═════ Data for review ═════

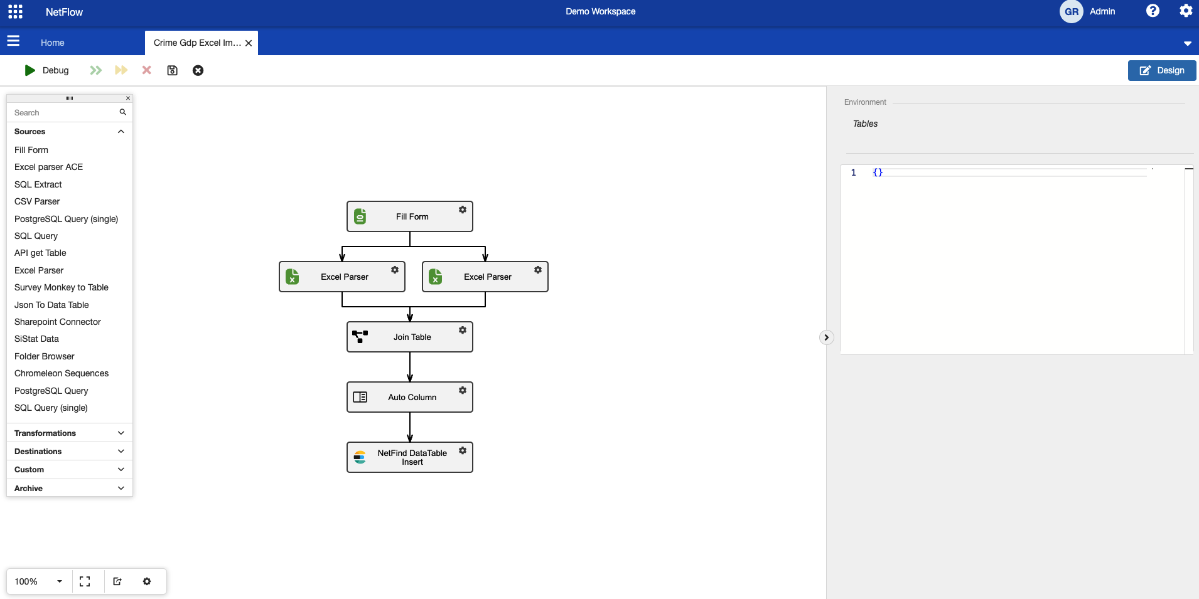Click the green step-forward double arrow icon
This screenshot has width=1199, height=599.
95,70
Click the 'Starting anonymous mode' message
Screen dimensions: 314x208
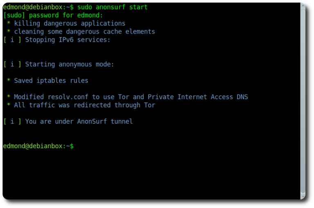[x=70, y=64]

═════

Set down, word for word, the line that holds "Click the 'Starting anonymous mode' message" and all lines after it to the end of the entries above, but not the pictures.

Click the 'Starting anonymous mode' message
Screen dimensions: 314x208
[x=70, y=64]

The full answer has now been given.